* Start STORED DATA *

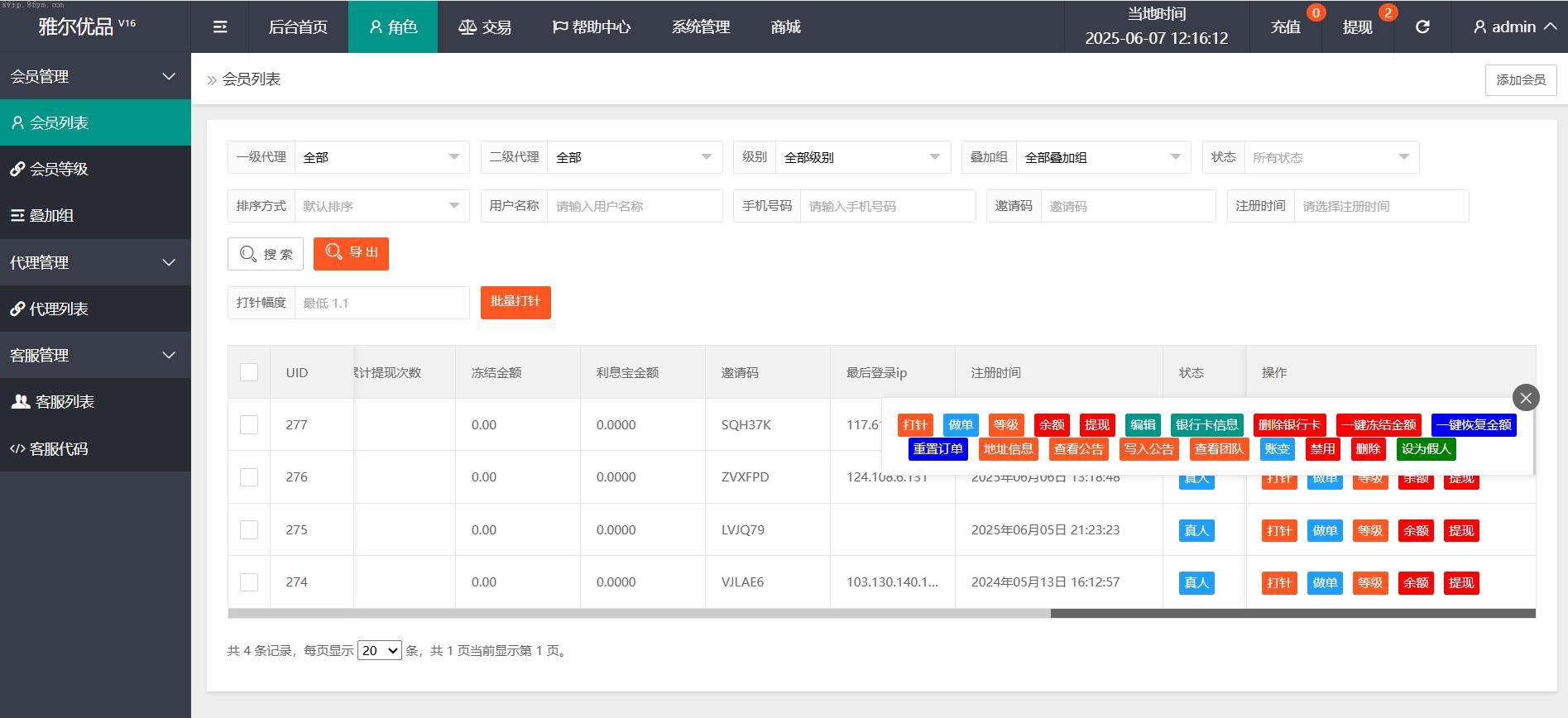Click the hamburger menu collapse icon
Image resolution: width=1568 pixels, height=718 pixels.
pos(220,26)
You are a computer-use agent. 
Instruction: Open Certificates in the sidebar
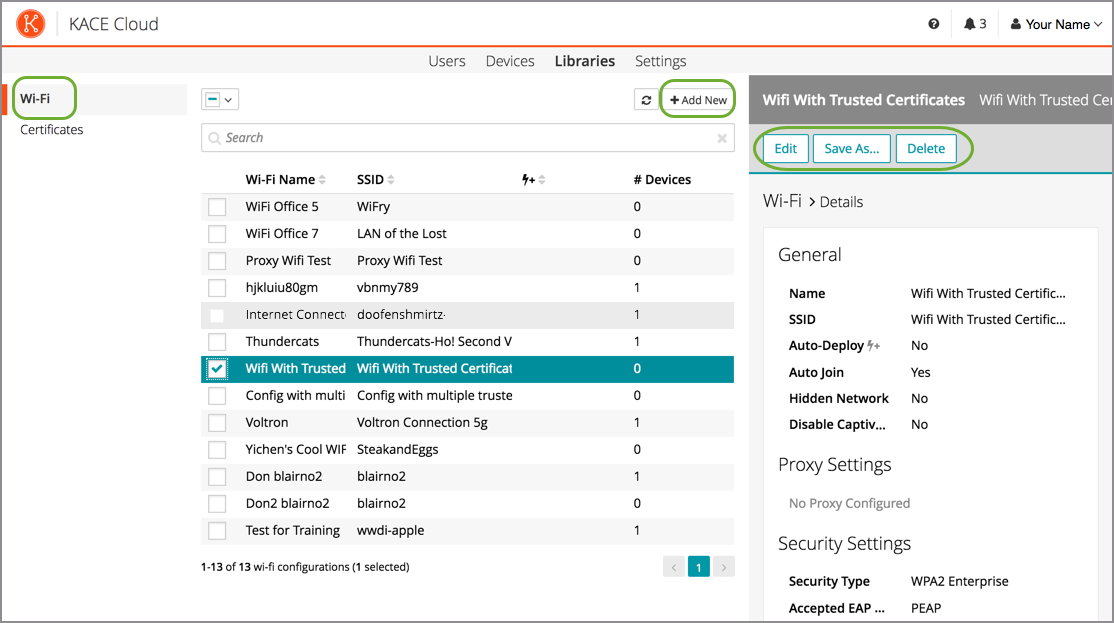(52, 130)

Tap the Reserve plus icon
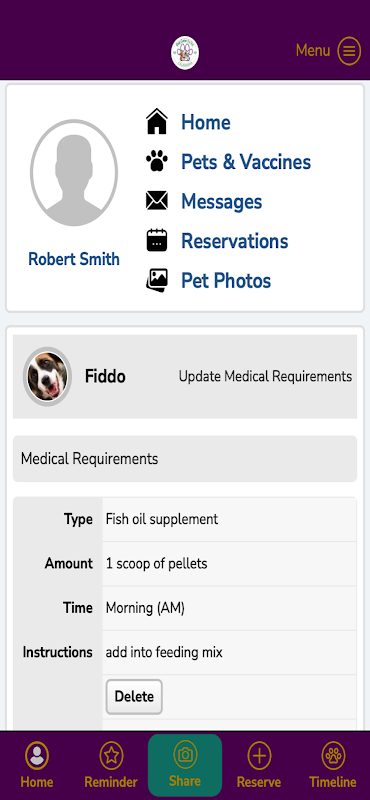point(259,756)
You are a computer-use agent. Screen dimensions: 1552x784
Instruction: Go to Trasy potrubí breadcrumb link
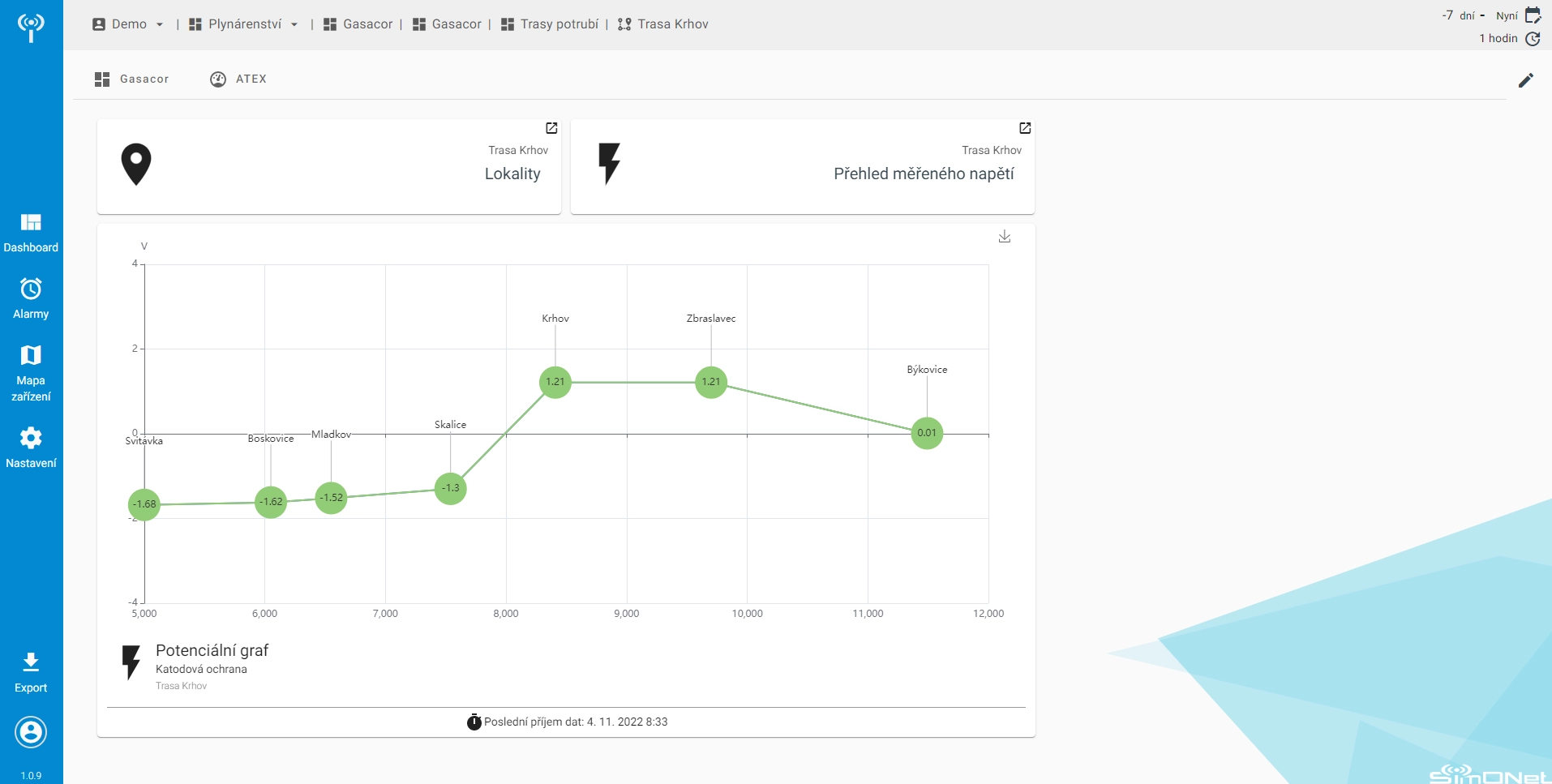pyautogui.click(x=550, y=24)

* End STORED DATA *

### INSTRUCTIONS TO FOLLOW
Which lines in the entries above contain the string "computer", with case counting? Show each of those lines in full.

### TASK RESULT
You are a computer-use agent. 
You are a computer-use agent. Screen dimensions: 1552x784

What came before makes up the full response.